#### WHAT NEEDS TO BE DONE
Repeat the lines of the data exactly and exclude any picture among them.

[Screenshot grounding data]
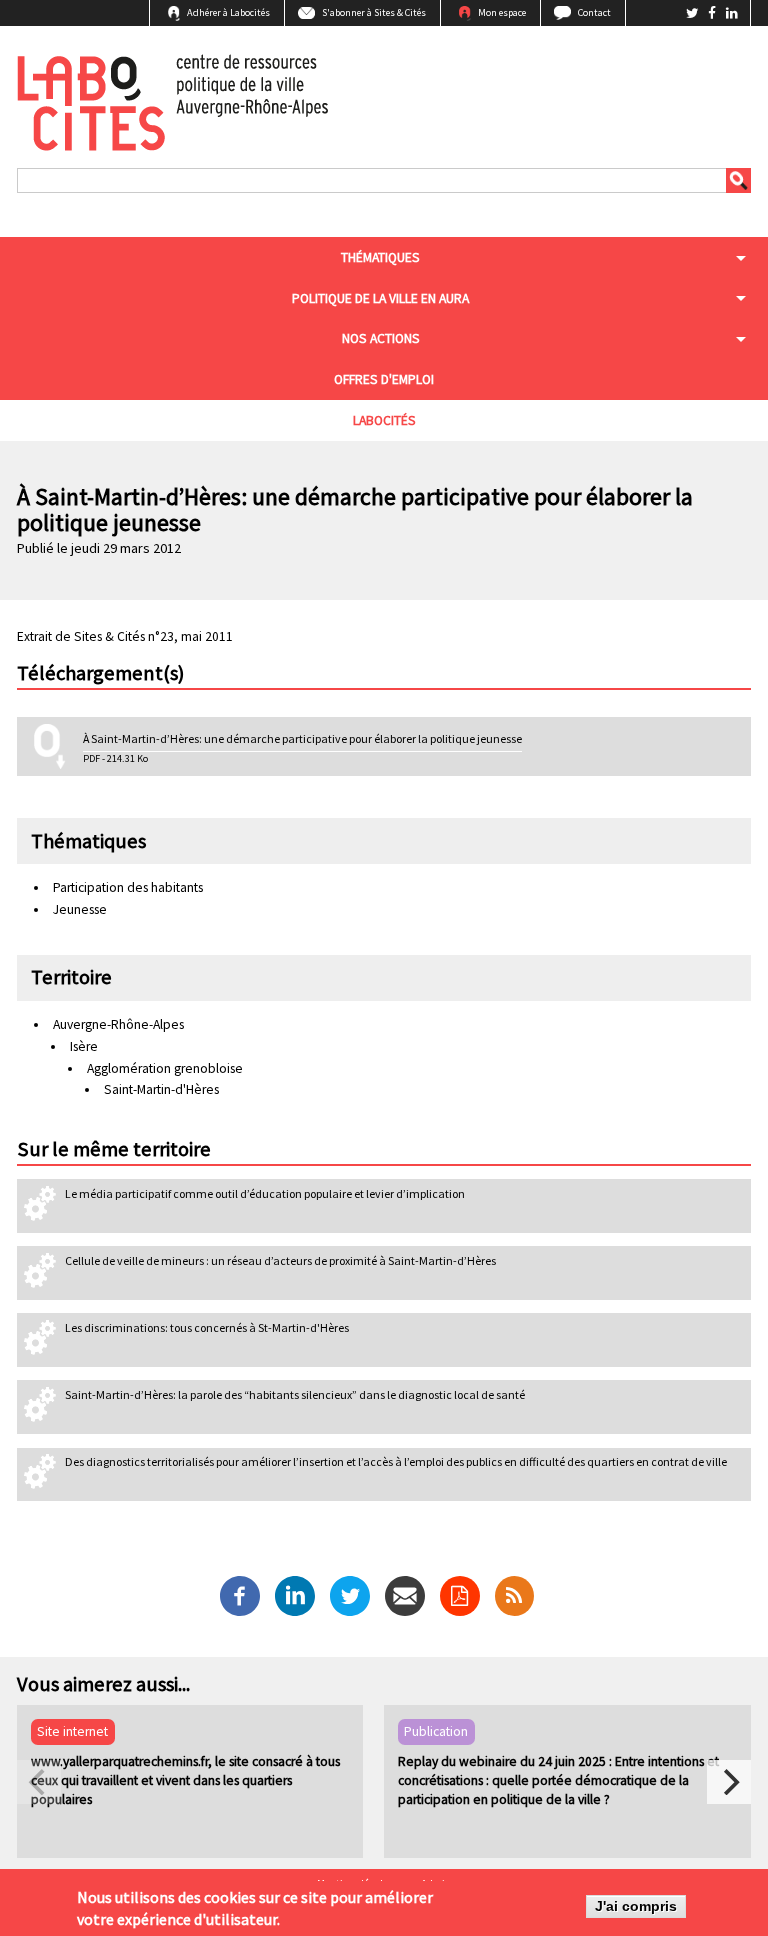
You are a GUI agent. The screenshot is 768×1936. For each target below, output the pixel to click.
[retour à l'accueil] (172, 100)
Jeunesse (80, 909)
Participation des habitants (128, 887)
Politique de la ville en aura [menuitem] (380, 298)
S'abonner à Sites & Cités (374, 12)
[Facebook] (240, 1594)
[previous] (39, 1782)
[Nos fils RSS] (514, 1595)
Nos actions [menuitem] (381, 338)
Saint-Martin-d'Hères (161, 1089)
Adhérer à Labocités (228, 12)
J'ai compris (636, 1906)
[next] (729, 1782)
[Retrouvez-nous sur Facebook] (713, 13)
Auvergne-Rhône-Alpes (118, 1024)
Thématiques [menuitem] (380, 257)
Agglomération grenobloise (165, 1068)
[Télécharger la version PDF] (460, 1595)
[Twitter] (350, 1594)
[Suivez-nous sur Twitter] (694, 13)
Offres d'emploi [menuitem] (384, 379)
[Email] (405, 1594)
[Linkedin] (295, 1594)
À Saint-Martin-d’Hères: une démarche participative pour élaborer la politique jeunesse (302, 738)
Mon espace (502, 12)
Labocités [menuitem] (384, 420)
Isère (84, 1046)
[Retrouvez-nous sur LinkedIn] (732, 13)
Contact (594, 12)
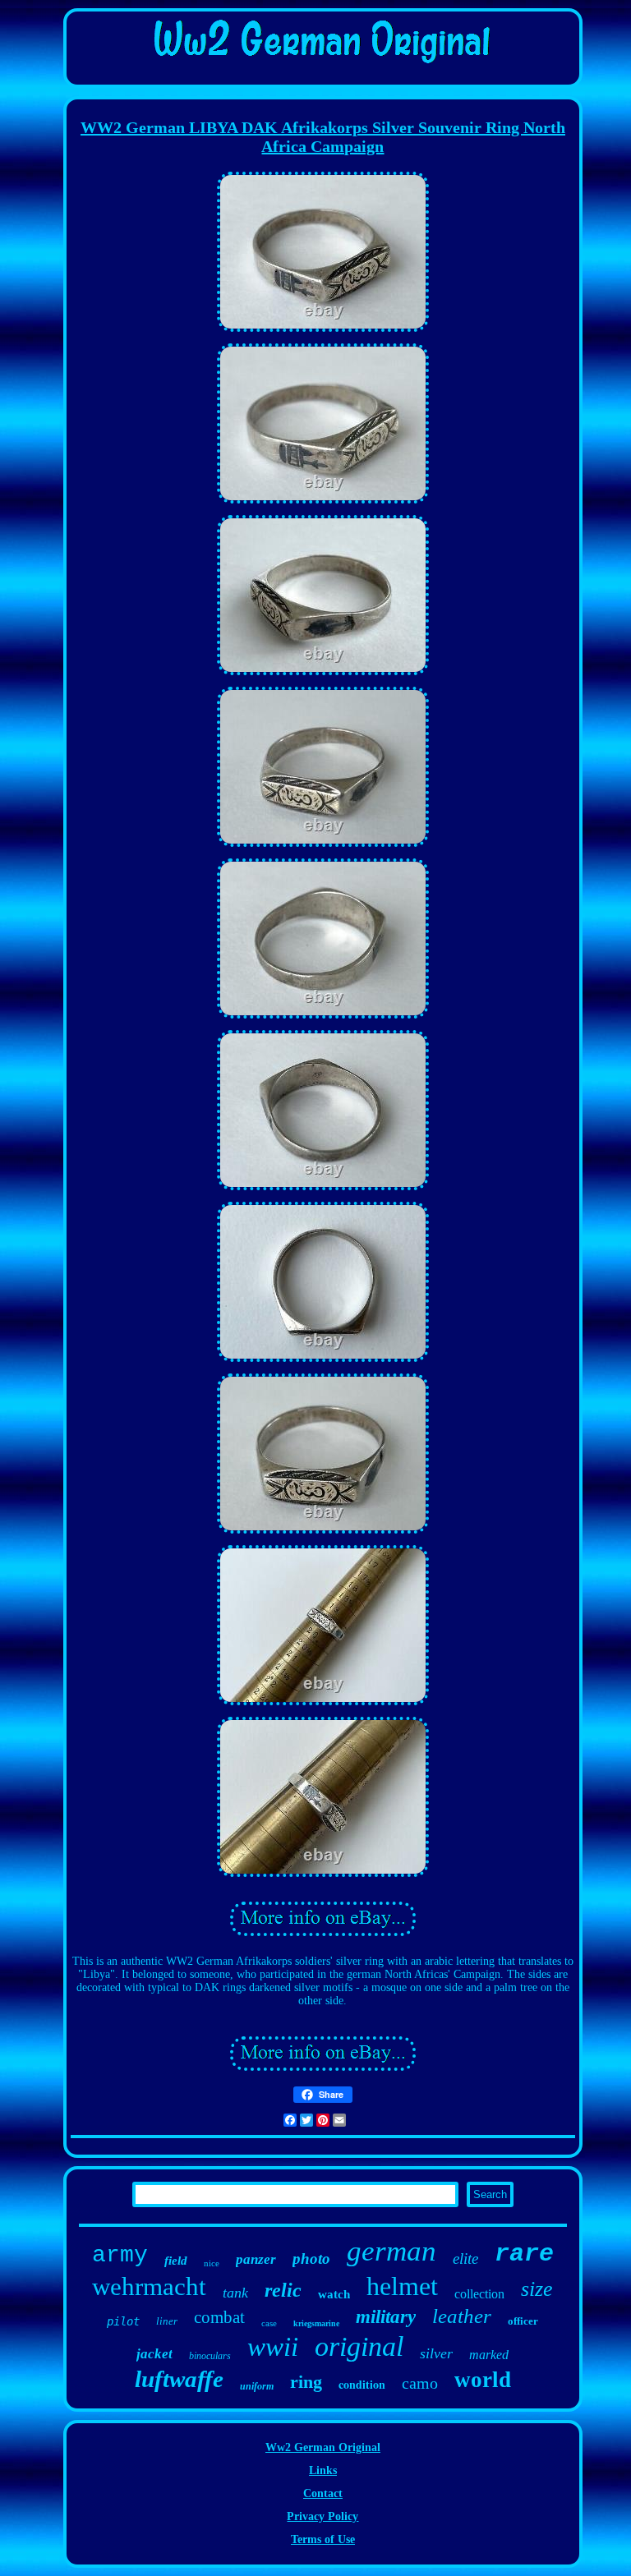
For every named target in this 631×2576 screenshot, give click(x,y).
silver (436, 2353)
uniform (257, 2386)
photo (311, 2258)
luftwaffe (179, 2379)
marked (489, 2355)
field (175, 2260)
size (537, 2289)
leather (461, 2316)
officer (523, 2321)
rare (524, 2254)
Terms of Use (323, 2539)
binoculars (210, 2356)
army (120, 2255)
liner (166, 2321)
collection (479, 2294)
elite (465, 2258)
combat (219, 2317)
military (386, 2317)
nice (211, 2263)
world (482, 2379)
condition (362, 2384)
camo (420, 2383)
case (269, 2323)
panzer (256, 2259)
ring (306, 2381)
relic (283, 2290)
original (359, 2346)
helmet (402, 2286)
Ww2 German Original (322, 2447)
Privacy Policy (322, 2516)
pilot (123, 2321)
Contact (323, 2493)
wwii (272, 2347)
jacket (154, 2354)
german (391, 2251)
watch (334, 2294)
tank (235, 2292)
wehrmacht (149, 2286)
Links (323, 2470)
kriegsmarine (316, 2323)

#### YOUR RESPONSE
You are a GUI agent. The screenshot is 768×1936. For each target below, output the pixel to click.
[retour à l'accueil] (172, 100)
Jeunesse (80, 909)
Participation des habitants (128, 887)
Politique de la ville en aura [menuitem] (380, 298)
S'abonner à Sites & Cités (374, 12)
[Facebook] (240, 1594)
[previous] (39, 1782)
[Nos fils RSS] (514, 1595)
Nos actions [menuitem] (381, 338)
Saint-Martin-d'Hères (161, 1089)
Adhérer à Labocités (228, 12)
J'ai compris (636, 1906)
[next] (729, 1782)
[Retrouvez-nous sur Facebook] (713, 13)
Auvergne-Rhône-Alpes (118, 1024)
Thématiques [menuitem] (380, 257)
Agglomération grenobloise (165, 1068)
[Télécharger la version PDF] (460, 1595)
[Twitter] (350, 1594)
[Suivez-nous sur Twitter] (694, 13)
Offres d'emploi [menuitem] (384, 379)
[Email] (405, 1594)
[Linkedin] (295, 1594)
À Saint-Martin-d’Hères: une démarche participative pour élaborer la politique jeunesse (302, 738)
Mon espace (502, 12)
Labocités [menuitem] (384, 420)
Isère (84, 1046)
[Retrouvez-nous sur LinkedIn] (732, 13)
Contact (594, 12)
For every named target in this 631×2576 screenshot, give click(x,y).
silver (436, 2353)
uniform (257, 2386)
photo (311, 2258)
luftwaffe (179, 2379)
marked (489, 2355)
field (175, 2260)
size (537, 2289)
leather (461, 2316)
officer (523, 2321)
rare (524, 2254)
Terms of Use (323, 2539)
binoculars (210, 2356)
army (120, 2255)
liner (166, 2321)
collection (479, 2294)
elite (465, 2258)
combat (219, 2317)
military (386, 2317)
nice (211, 2263)
world (482, 2379)
condition (362, 2384)
camo (420, 2383)
case (269, 2323)
panzer (256, 2259)
ring (306, 2381)
relic (283, 2290)
original (359, 2346)
helmet (402, 2286)
Ww2 German Original (322, 2447)
Privacy Policy (322, 2516)
pilot (123, 2321)
Contact (323, 2493)
wwii (272, 2347)
jacket (154, 2354)
german (391, 2251)
watch (334, 2294)
tank (235, 2292)
wehrmacht (149, 2286)
Links (323, 2470)
kriegsmarine (316, 2323)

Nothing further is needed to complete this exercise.